Hence this tutorial. It introduces things like referential integrity, normalisation and views to people who didn't previously know of their existance. It was a struggle to get it down to three hours, there was a lot I had to miss out, so don't be surprised if it turns into a longer course, a series of articles or even a book over the next few months.
But in the meantime, the slides are available online. I hope they make sense on their own, but if you're interested in having me give the presentation to you or your company, then please let me know.
I've always wanted to be an astronaut. I still have vague memories of my parents waking me up in the the middle of the night to watch the Eagle land on the moon in 1969. And from then on I've known that some day I want to go into space.
Astronauts have always been older than me. And whilst they are older than me, then there's always a chance that I can be an astronaut when I get to their age. I know it's a bit of a stretch, but it keeps me going.
But now that's no longer true. The current space shuttle mission has a crew member (the brilliantly named Heidemarie Stefanyshyn-Piper) who was born in February 1963 and is therefore five months (exactly five months as it happens) younger than me. As far as I know, she's the first astronaut (or cosmonaut) who is younger than me. And if youngsters like her are being sent up then I'm going to have to finally accept that I might just be too old to get onto the space programme.

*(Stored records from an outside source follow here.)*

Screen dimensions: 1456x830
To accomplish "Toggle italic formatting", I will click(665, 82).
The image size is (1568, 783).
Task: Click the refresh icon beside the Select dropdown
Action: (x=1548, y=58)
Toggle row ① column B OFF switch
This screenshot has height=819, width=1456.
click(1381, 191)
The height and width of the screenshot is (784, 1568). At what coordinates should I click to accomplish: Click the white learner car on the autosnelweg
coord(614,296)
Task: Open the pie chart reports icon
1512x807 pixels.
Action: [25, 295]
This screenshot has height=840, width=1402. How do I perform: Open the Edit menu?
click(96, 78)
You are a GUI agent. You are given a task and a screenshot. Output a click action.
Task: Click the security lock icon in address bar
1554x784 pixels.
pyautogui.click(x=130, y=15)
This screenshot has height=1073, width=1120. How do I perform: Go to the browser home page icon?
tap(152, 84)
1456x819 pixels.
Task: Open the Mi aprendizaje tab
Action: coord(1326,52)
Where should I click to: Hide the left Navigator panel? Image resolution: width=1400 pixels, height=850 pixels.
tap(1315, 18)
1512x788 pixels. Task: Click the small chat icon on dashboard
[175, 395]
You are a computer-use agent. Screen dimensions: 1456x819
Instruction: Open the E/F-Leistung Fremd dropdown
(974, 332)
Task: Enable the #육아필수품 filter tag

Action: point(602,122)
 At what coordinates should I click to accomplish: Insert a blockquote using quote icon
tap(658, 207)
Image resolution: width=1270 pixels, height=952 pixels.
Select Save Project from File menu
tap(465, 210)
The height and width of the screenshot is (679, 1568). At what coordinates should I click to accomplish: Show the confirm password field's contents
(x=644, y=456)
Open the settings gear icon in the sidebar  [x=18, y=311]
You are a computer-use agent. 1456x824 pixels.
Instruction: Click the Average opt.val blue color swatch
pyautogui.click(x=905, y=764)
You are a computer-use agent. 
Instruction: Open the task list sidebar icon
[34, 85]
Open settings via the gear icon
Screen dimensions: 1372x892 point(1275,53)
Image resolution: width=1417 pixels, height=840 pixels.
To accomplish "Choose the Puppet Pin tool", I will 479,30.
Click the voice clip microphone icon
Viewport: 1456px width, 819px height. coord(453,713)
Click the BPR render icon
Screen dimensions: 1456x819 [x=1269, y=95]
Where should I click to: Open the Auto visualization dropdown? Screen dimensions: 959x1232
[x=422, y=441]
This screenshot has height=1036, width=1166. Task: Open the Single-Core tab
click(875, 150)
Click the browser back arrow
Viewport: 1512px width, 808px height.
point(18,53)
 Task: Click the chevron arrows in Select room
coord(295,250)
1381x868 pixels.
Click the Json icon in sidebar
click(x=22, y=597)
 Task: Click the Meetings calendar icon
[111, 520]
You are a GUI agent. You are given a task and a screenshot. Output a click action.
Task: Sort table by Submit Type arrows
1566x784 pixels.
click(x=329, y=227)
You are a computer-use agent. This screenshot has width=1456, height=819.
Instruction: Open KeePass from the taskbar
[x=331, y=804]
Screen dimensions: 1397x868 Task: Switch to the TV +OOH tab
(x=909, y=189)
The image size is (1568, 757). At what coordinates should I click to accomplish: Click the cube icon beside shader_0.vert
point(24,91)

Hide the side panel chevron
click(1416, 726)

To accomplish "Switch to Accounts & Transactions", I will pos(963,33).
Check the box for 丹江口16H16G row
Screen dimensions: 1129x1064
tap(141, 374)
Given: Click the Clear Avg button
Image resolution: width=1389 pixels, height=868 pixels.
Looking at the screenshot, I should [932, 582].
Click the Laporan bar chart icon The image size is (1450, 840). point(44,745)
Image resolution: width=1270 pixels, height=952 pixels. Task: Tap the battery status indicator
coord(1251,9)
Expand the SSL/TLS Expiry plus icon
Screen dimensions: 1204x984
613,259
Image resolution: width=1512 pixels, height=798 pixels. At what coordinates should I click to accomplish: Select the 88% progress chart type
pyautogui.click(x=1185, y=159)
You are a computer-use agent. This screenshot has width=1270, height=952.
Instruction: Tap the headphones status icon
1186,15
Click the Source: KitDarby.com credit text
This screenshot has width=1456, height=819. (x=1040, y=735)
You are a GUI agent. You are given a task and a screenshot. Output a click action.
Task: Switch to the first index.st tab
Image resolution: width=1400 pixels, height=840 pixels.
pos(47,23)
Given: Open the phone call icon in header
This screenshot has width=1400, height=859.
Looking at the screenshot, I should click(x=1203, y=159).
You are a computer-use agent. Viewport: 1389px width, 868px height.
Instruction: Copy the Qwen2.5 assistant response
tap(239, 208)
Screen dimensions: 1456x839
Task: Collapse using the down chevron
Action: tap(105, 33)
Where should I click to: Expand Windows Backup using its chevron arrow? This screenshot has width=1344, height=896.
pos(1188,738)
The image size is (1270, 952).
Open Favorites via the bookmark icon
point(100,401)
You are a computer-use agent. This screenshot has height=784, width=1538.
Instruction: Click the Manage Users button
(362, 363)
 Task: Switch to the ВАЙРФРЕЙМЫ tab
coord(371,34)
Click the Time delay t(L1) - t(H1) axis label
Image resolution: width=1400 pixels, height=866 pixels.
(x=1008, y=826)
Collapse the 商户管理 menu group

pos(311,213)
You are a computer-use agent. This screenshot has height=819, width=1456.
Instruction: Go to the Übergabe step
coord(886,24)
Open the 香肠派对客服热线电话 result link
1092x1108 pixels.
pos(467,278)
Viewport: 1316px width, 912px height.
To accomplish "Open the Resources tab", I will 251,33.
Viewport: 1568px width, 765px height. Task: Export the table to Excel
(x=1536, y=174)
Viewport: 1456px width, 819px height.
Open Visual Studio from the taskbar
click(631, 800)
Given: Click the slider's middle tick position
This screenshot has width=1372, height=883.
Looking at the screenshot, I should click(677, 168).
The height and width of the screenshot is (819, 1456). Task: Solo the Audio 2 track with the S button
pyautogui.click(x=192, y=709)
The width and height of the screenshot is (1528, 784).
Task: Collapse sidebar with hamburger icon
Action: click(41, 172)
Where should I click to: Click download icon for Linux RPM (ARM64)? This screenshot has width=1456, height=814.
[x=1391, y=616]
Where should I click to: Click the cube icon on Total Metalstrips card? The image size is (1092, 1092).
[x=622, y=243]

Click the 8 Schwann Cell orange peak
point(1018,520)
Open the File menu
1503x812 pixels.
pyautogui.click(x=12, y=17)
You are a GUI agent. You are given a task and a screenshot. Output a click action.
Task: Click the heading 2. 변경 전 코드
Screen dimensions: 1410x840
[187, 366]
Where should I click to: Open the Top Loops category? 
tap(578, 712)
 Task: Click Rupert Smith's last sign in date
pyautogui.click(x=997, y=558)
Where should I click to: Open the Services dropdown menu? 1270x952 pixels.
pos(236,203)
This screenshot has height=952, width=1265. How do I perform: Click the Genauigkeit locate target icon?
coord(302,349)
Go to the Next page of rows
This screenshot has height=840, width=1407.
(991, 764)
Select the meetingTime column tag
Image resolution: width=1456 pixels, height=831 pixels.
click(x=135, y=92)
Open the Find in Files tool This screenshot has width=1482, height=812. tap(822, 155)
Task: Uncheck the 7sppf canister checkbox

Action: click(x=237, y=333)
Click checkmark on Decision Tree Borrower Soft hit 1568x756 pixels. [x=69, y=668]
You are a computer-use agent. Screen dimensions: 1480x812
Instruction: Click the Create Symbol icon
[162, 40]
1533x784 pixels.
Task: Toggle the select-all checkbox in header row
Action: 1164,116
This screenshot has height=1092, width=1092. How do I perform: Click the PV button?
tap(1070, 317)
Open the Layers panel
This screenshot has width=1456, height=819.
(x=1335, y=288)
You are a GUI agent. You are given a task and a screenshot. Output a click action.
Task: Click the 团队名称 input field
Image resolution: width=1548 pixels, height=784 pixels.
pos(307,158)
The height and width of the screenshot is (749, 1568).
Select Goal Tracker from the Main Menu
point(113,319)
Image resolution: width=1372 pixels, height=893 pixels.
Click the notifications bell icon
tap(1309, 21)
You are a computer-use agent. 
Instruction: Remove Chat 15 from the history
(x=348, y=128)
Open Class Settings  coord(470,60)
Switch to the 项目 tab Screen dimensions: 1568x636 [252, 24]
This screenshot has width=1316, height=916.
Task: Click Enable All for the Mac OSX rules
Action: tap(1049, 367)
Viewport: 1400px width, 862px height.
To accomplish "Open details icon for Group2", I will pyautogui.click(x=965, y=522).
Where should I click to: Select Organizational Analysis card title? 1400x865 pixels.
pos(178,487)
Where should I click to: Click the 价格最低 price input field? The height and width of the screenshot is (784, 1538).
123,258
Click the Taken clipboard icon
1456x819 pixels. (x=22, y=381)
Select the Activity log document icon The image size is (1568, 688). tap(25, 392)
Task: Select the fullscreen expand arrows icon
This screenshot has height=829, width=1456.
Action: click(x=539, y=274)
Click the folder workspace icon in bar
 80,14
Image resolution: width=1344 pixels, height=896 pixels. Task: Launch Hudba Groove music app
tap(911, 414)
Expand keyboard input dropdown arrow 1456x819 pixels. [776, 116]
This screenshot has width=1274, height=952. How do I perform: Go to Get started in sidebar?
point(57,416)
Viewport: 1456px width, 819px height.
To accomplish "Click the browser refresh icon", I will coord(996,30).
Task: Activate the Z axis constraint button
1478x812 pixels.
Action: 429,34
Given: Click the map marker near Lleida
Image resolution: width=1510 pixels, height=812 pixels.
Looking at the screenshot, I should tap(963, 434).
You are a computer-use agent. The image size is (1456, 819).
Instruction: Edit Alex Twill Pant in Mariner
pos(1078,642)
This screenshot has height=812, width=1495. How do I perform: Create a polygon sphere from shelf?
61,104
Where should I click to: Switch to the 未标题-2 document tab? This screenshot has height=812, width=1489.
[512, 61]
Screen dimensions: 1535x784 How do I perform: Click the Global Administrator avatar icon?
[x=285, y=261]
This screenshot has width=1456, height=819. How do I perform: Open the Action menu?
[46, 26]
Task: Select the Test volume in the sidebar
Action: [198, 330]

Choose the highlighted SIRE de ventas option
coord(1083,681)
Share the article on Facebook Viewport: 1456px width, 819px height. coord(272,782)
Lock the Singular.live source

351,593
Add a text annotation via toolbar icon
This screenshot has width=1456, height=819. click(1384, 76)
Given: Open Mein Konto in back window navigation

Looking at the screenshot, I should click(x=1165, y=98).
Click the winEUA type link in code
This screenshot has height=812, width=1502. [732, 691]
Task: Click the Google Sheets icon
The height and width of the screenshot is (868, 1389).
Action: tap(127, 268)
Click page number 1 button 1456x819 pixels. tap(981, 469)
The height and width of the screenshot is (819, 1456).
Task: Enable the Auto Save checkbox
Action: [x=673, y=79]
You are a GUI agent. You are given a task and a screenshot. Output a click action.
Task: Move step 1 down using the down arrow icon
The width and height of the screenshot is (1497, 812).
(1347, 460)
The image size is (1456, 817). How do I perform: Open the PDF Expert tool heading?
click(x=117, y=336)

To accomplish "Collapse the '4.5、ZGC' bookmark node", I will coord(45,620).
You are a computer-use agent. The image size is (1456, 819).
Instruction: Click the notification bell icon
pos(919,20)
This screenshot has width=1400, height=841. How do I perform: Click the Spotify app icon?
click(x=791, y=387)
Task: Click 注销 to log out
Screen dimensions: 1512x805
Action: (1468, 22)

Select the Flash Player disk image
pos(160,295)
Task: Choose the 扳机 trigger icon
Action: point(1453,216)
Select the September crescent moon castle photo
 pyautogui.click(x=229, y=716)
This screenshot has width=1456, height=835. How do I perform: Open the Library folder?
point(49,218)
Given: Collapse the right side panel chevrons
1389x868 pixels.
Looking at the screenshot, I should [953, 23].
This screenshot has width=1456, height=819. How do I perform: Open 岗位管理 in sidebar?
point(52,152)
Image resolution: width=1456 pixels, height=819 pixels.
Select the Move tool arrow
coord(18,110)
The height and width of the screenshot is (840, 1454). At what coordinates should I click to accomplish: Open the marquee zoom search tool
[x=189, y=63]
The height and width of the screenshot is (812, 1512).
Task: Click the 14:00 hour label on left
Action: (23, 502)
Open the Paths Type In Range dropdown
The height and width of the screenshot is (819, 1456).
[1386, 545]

So my only remaining chance of getting into space is to become a space tourist (they've already taken people far younger than me). And that means I need to get a lot more disposable income than I currently have.
p.s. By the way, here's a very cool Wikipedia category - People currently in space
Dave Gorman has an interesting story that neatly illustrates the way that the world has changed in the last five years. Whilst taking this picture of Battersea Power Station just after midnight on Saturday night, he was stopped and questioned by police under the Prevention of Terrorism Act. Just for taking a photgraph.
(via Bloggerheads)
Looks like Tom Watson has resigned from his post as a junior defence minister. You can read his full resignation letter here. He was named yesterday as one of the MPs who had signed a letter urging Tony Blair to clarify his plans about standing down as Labour Party leader.
Tom was also one of the first MPs to have his own blog. That might get interesting over the next couple of days.
Stephen Green, national director of Christian Voice and all-round godbothering nutter and offence to all decent people has been arrested for handing out anti-gay leaflets at a gay festival.
See, it's news like this that makes me think that there just might be a god...
(via MediaWatchWatch)
One of the things that I haven 't been too keen on in the new version of Doctor Who is the "soap opera" approach where we got to see altogether far too much about Rose Tyler's mother, boyfriend and (dead) father. When they all got trapped in an paralled universe at the end of the last season I was very happy and I started to hope that the new assistant would come with less baggage.
So I'm a bit disappointed to read this story from the BBC.
And, further on:Former Top Of The Pops presenter Reggie Yates will play a leading role in the new series of Doctor Who.
BBC Radio 1 DJ Yates, 23, will star as the brother of the Time Lord's new assistant, medical student Martha Jones - played by Freema Agyeman.
Other new faces in the series include Trevor Laird, who plays Martha's father, and Adjoa Andoh, as her mother.Looks like Russell T Davies really likes the soap element and won't let it go.